◆ Exercise details ◆
Reproduce the lines below exactly, from the one containing "The width and" through the one containing "The height and width of the screenshot is (2291, 1058).", both included. Leave out any pictures.

Data shown Block Start

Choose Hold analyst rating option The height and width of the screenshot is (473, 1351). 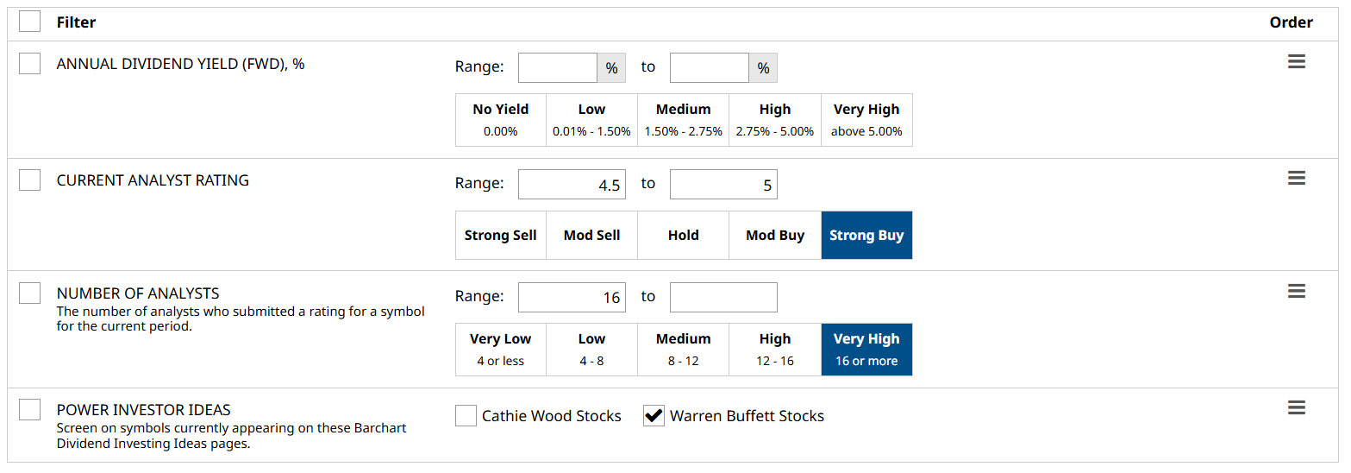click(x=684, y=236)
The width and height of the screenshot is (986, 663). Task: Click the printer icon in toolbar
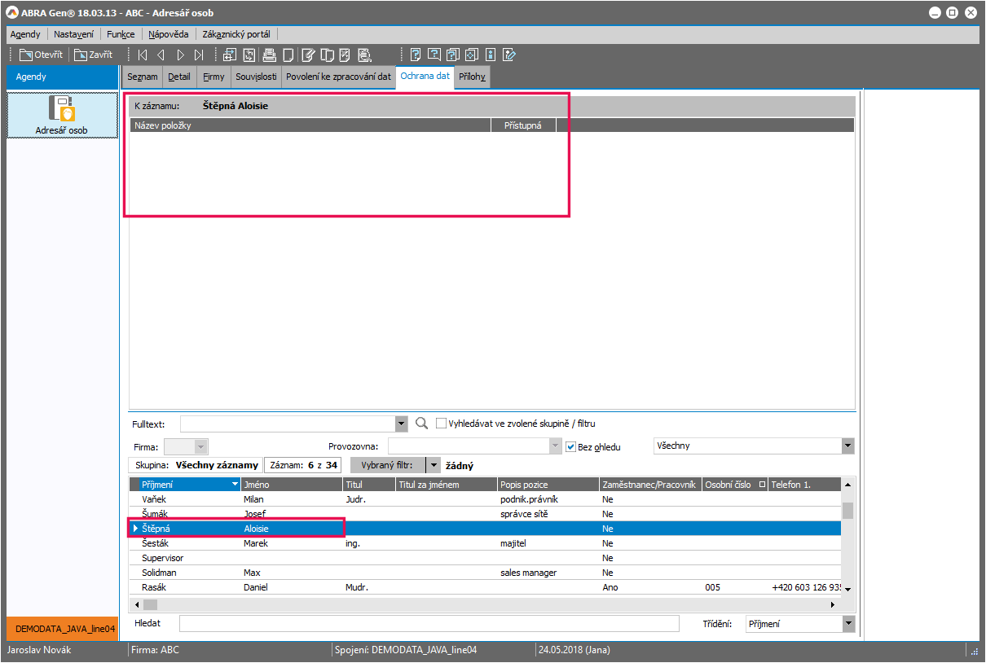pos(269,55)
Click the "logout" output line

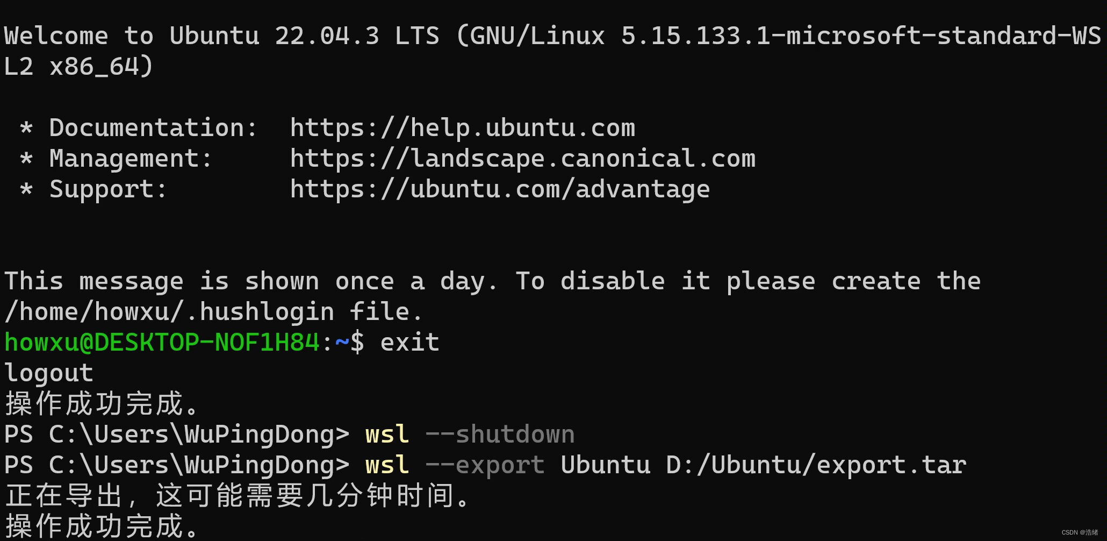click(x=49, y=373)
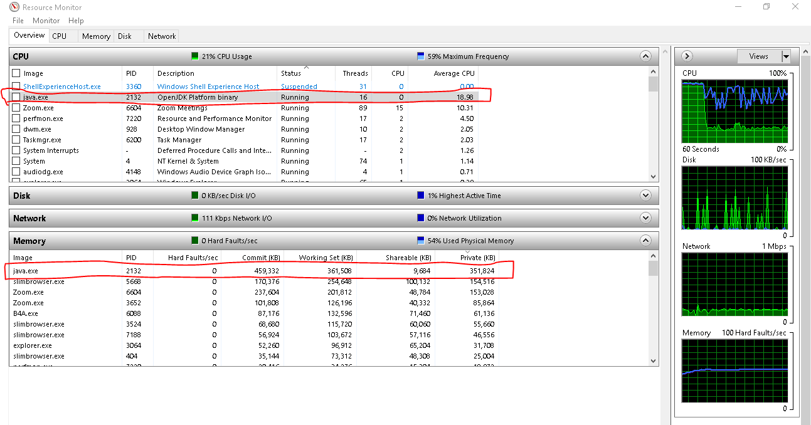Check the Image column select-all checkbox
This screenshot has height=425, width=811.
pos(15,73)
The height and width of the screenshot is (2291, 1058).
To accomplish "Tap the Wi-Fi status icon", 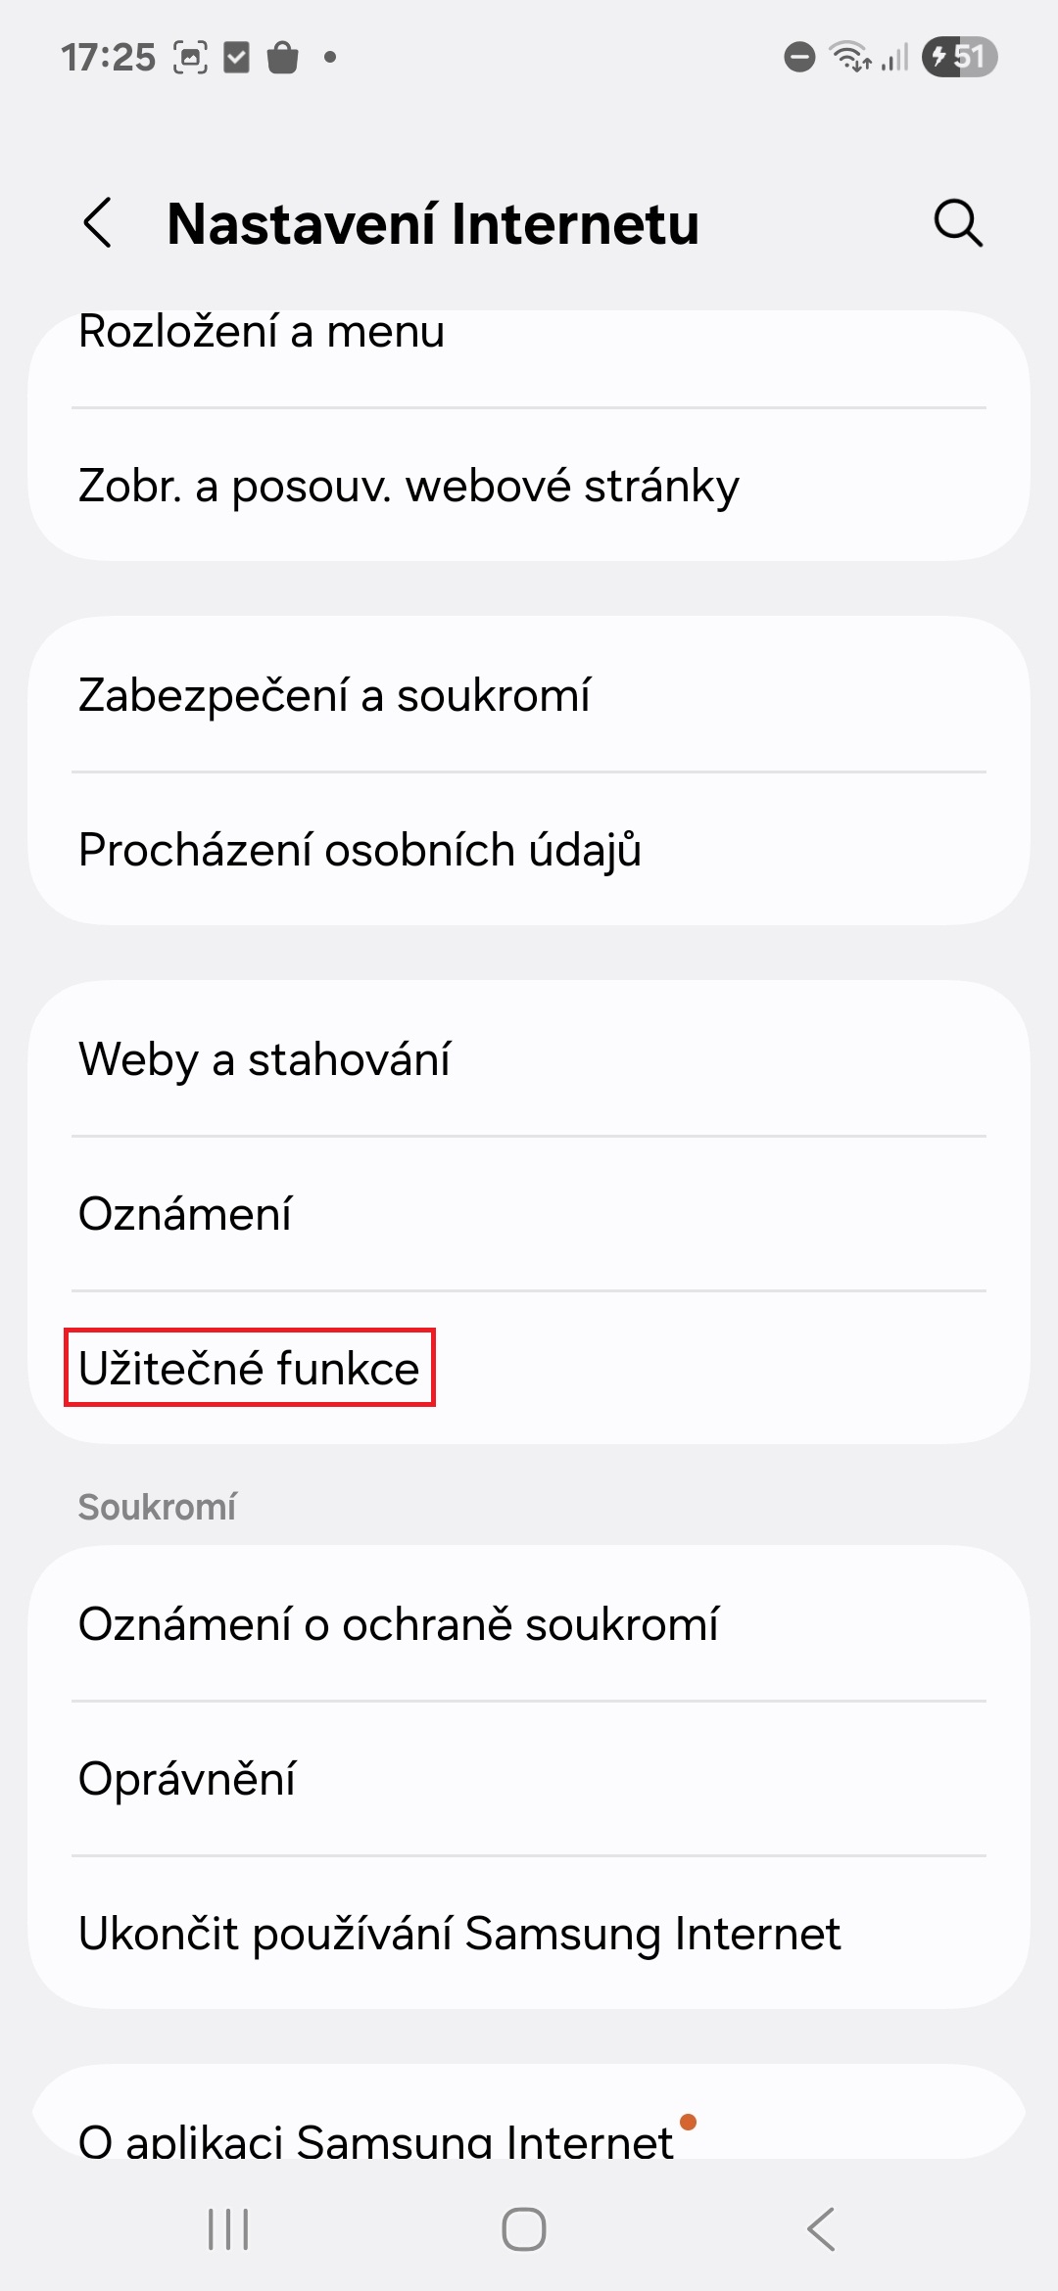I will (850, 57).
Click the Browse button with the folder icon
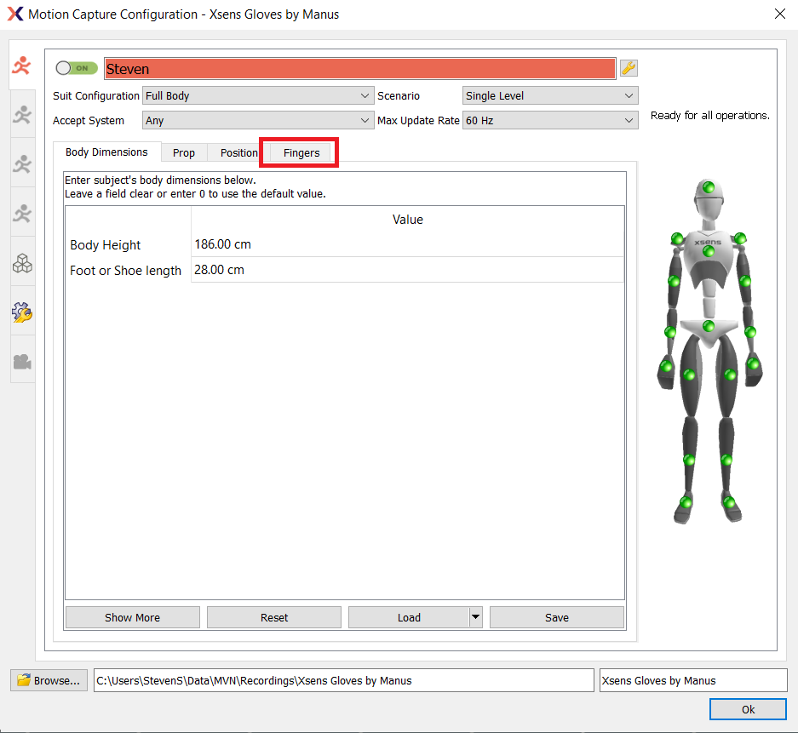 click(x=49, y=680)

Data shown Block End

◆ Response area ◆
The width and height of the screenshot is (986, 663). Task: Click the printer icon in toolbar
pos(269,55)
Click the "logout" output line

click(x=49, y=373)
Check the Image column select-all checkbox
This screenshot has height=425, width=811.
pos(15,73)
The height and width of the screenshot is (2291, 1058).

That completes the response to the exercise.